**WORK REQUIRED**
What you return must be an exact copy of the lines in the listing below between the line holding "This screenshot has" and the line holding "You are a computer-use agent.", inclusive, and nothing more.

**RECORDS TO USE**
^^^^

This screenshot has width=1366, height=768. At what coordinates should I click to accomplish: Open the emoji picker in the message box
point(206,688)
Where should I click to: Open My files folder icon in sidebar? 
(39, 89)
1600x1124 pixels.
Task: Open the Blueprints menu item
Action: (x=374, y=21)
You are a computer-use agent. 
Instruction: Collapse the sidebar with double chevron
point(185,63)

^^^^

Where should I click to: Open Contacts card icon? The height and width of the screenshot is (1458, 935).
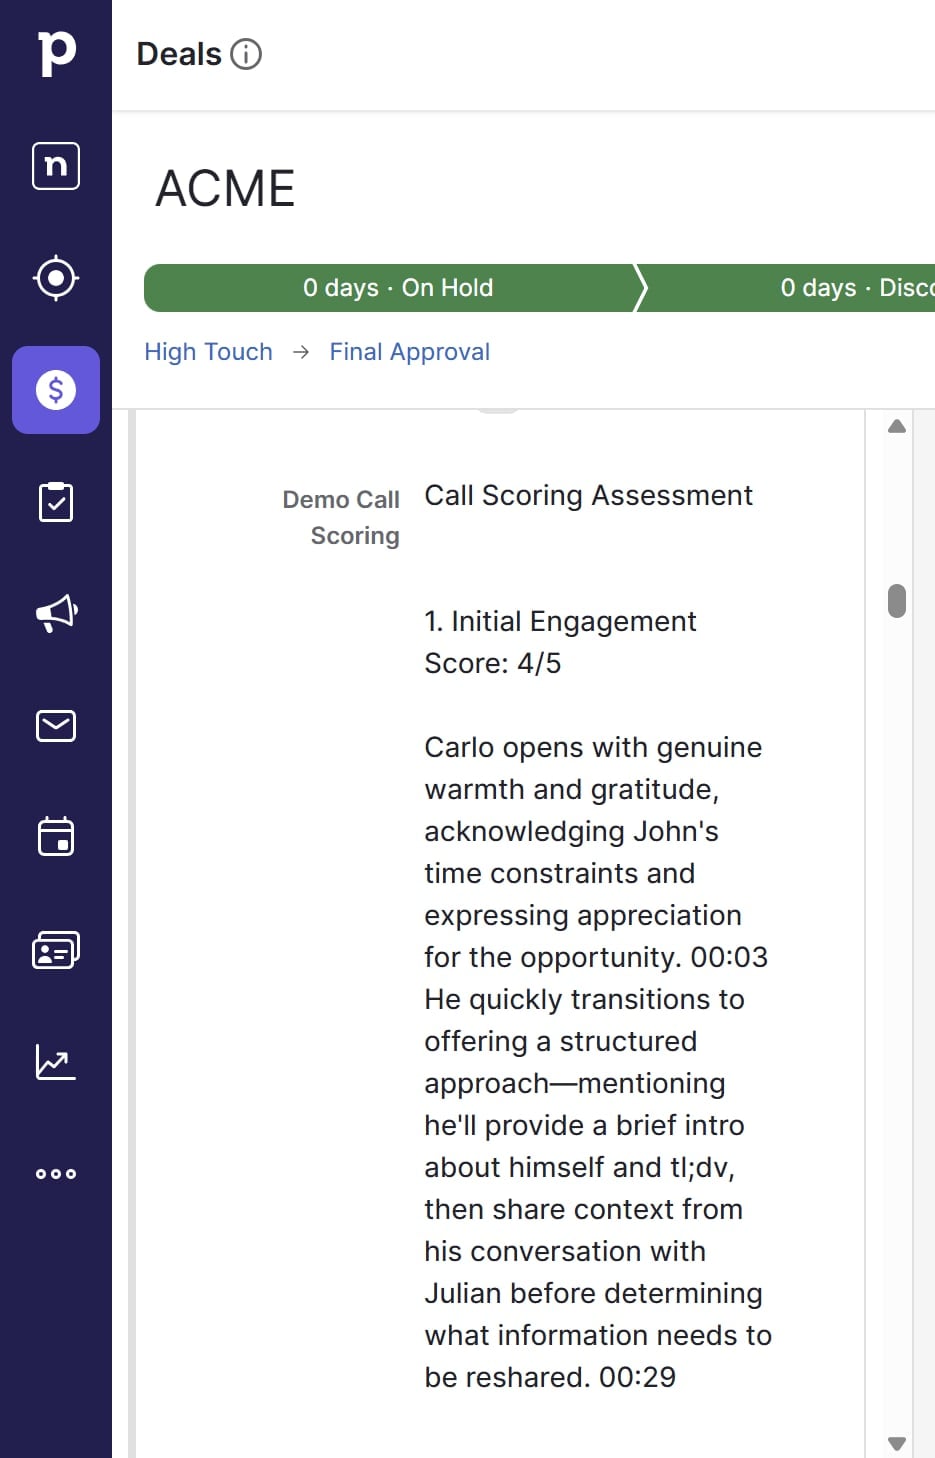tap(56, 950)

^^^^

**SOLUTION TO THIS PROBLEM**
This screenshot has width=1366, height=768. At what coordinates should I click to accomplish: Open the emoji picker in the message box
point(206,688)
Where should I click to: Open My files folder icon in sidebar? 
(39, 89)
1600x1124 pixels.
Task: Open the Blueprints menu item
Action: (x=374, y=21)
You are a computer-use agent. 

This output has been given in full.